Sunday, April 6, 2014

Spring green...

…and gold and red and pink and purple…
This is not going to be on an environmental topic. At least, not directly. This is going to be about spring, my favorite season. There is the long slow awakening of nature, daffodil spears pushing up out of the earth, snowdrops defying the snow cover, purple crocuses daring to show color after the white winter. On a more mundane note, as a forerunner of the season there are the tulips for sale in the grocery stores right after Christmas. White, red, yellow, pink, and one that is pink and yellow combined. Some sort of tulip is on sale every week, and I buy whatever it is. Last week it was a fabulous bunch of double tulips in red, yellow and pink, a veritable fiesta, which explodes slowly as the week goes on. The stems grow and the flowers get larger and begin to reach out sideways. I love that.
Then comes the day when the tulips on my balcony bloom. White and yellow they are, and when it is as warm and sunny as it has been this year, the petals of the white ones spread out into huge discs with yellow in the center and black stamens. The yellow blossoms are tinged with green when they first come into bud and then each petal is thinly outlined in red. Seeing them up close every day is to appreciate each nuance as they develop.
This year I had two pots of grape hyacinths, one of my favorite flowers. They were all the rage in the florists’ a couple of years ago, usually grown in gray baskets. Beautiful! I planted mine in a gray box planter that fits nicely on the windowsill.
The miracle of plenteous growth also takes place on my balcony when the clematis sends up tiny shoots from the dead-looking cut back stems. These shoots grow rapidly, and soon have to be tied up to keep them upright. They will reach up, up, up to the ceiling and will have to be trained on wires across the wall. The leaves make a carpet of green and then will come the small purple bells, perfect for the small setting of a balcony. Out in nature the tiny new leaves are now appearing on the trees as exquisite green lace. The contrast between this delicacy and the great spread of trees full of its magnificence is perhaps the very definition of spring and announces the coming of summer, when the trees will cast welcome shade.

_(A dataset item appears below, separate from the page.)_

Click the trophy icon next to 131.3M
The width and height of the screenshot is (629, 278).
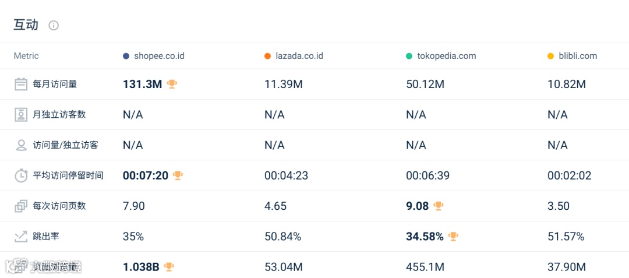pyautogui.click(x=172, y=84)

Best of all, perhaps, is the warmth of the sun after a cold winter. The balcony is perfect at this time of year, being on the south side and protected from breezes. I have brought the rug up from the cellar and taken out the table where I eat and work on my computer. There is room for a comfortable chair so that I can read and look up from time to time to appreciate whatever is in bloom. It is this continuous change and the coming of new blossoms that makes it all so alive.
Alive and hopeful, for there is winter in all aspects of life as well. To trust that spring will come in a difficult situation, after a painful loss or when inspiration has gotten lost in dullness is to trust in life itself.